Sur une scène enclose sur elle-même telle un crâne, des blocs amovibles sculptent le décor à l’envi, montrant ainsi leurs lignes faisant songer à des lignes de textes, surtout avec celui du libretto projeté sur eux, ou des portées. Ils séparent, encaquent ou libèrent les personnages, tout en soulignant leurs enfermements psychologiques. Ils peuvent aussi transformer le plateau en escalier géant, illustrant la montée dans la psychose comme la descente dans la psyché. Le crime comme la vertu a ses degrés, disait Racine dans "Phèdre". Ces cubes rappellent ainsi que, comme dans Salomé, Elektra fut composé à l’époque de la naissance de la psychologie. Et comme Salomé, Elektra présentent des caractères au bord de la folie, se heurtant à celle du personnage féminin central.

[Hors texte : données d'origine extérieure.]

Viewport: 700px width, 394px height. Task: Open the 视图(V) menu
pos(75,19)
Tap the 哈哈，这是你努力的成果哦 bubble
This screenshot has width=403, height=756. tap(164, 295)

Ces blocs constituent certes la plus grande force de cette mise en scène, avec leur plasticité scénique mais aussi une faiblesse, à cause des contraintes physique qu’ils imposent aux acteurs. Ainsi quand ils les enferment, ne leur permettent-ils que peu de mouvements et les forcent-ils à se plier en contraignant leur plexus. Cela se voit notamment dans la scène finale, durant laquelle Electre, à côté des cadavres de ses parents, et sous un de ces cubes, veut danser mais peut à peine bouger.